Sebaceous-gland deposition of isotretinoin after topical application: an in vitro study using human facial skin.

Abstract

As yet, topically applied isotretinoin fails to show convincing clinical efficacy in the treatment of severe recalcitrant acne. Although the reason for this is not known, it is possible that topical application results in low, pharmacologically inactive isotretinoin concentrations in the sebaceous glands, the most likely site of isotretinoin action. It has been suggested that topically applied liposomes enhance the delivery of drugs into the sebaceous glands. Accordingly, we compared the isotretinoin concentration in sebaceous glands and other skin compartments following topical application of small unilamellar vesicles, multilamellar vesicles, preformed vesicles (Natipide II) or mixed micelles of lecithin and bile salt. We found that the concentration of isotretinoin measured in the sebaceous glands varied between 0.17 and 1.57 ng/mg tissue. The comparison between ethanolic gel and liposomal or micellar gel did not reveal any significant difference. However, application of the Natipide formulation resulted in significantly lower isotretinoin concentrations in the sebaceous glands when compared to the ethanolic gel.
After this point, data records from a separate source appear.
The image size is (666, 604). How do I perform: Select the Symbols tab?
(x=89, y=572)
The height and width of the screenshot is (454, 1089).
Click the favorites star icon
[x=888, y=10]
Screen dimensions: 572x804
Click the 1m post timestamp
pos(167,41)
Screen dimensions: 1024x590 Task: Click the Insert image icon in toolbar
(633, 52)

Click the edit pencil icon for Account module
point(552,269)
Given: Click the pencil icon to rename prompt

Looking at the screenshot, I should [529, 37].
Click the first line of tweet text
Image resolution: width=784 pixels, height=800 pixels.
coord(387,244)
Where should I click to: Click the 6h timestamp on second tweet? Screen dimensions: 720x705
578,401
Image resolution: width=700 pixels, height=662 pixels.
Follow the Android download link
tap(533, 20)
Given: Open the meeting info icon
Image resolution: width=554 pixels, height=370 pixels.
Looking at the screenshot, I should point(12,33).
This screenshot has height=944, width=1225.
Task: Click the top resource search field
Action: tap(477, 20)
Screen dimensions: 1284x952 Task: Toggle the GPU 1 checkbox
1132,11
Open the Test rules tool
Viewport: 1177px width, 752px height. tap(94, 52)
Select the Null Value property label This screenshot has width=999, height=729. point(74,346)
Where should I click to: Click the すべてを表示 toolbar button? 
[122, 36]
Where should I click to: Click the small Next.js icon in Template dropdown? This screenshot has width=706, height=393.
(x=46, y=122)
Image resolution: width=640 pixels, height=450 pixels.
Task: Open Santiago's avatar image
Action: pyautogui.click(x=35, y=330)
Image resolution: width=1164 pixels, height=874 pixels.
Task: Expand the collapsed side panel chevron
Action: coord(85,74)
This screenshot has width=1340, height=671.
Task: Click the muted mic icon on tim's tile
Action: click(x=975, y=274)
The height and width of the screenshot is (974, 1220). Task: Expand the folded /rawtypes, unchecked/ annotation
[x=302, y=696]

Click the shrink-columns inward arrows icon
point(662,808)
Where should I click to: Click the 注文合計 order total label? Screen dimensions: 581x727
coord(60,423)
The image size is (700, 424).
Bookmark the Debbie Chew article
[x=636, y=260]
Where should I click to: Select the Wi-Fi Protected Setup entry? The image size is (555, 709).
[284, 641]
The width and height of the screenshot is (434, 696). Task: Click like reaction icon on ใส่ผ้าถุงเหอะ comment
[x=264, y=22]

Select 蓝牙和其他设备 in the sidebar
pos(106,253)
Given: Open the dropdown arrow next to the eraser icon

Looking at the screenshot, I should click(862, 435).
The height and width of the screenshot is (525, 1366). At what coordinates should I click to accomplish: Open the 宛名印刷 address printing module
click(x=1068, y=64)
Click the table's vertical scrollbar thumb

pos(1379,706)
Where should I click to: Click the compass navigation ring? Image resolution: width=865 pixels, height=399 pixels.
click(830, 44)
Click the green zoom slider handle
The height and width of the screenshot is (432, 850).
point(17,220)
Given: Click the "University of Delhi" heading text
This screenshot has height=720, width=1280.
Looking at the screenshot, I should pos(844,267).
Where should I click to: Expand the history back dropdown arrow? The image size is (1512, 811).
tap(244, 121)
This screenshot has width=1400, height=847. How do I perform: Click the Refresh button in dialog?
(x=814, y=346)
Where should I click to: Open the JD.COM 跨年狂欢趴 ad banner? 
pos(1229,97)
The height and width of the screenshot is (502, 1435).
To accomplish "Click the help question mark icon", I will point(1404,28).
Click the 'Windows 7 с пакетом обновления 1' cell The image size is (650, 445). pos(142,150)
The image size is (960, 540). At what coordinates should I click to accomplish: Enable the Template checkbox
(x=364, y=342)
Autoradiography and fluorescence microscopy indicated that isotretinoin penetrated the sebaceous glands along the follicular route. In conclusion, our in vitro study showed that, following topical administration, substantial amounts of isotretinoin were delivered to the sebaceous glands via the follicular route, whereby the ethanolic gel was as efficient as a liposomal or a mixed micellar gel.